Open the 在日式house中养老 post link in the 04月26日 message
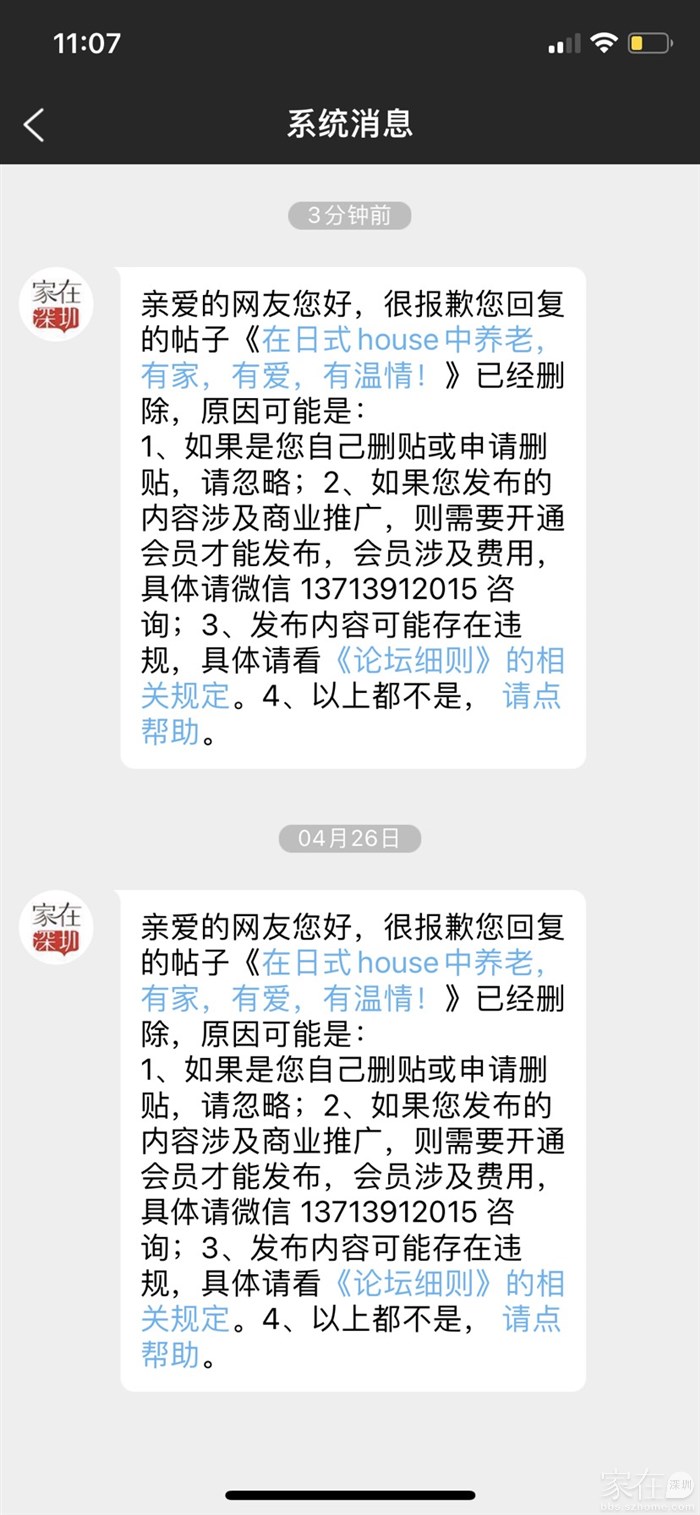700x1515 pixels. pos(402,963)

= = =

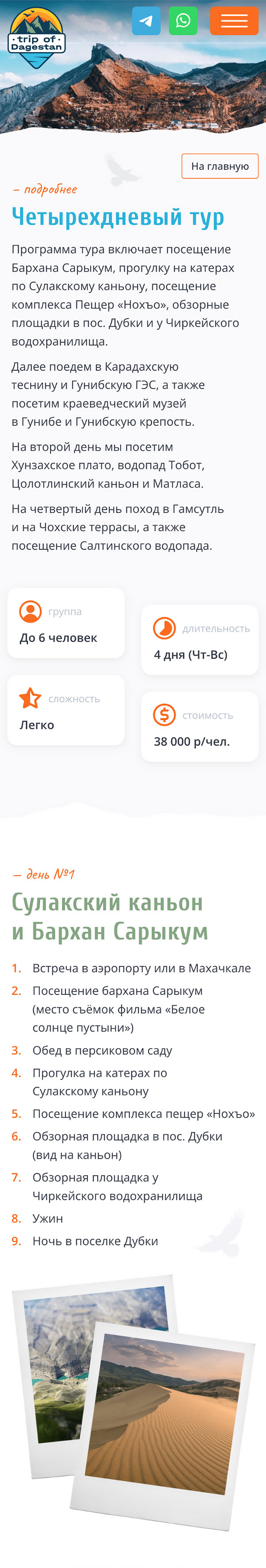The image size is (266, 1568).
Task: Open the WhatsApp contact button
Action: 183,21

= = =

> [SHORT PROBLEM]
Convert the items from the line that contains "Open the 在日式house中养老" through the line that contains "700x1515 pixels. pos(402,963)" into a two-column CSV headed text and answer. Give one row per item, put each value in a quoted field with any line breaks replaced by spaces, and leave the pictures out.

> [EXPECTED ANSWER]
text,answer
"Open the 在日式house中养老 post link in the 04月26日 message","700x1515 pixels. pos(402,963)"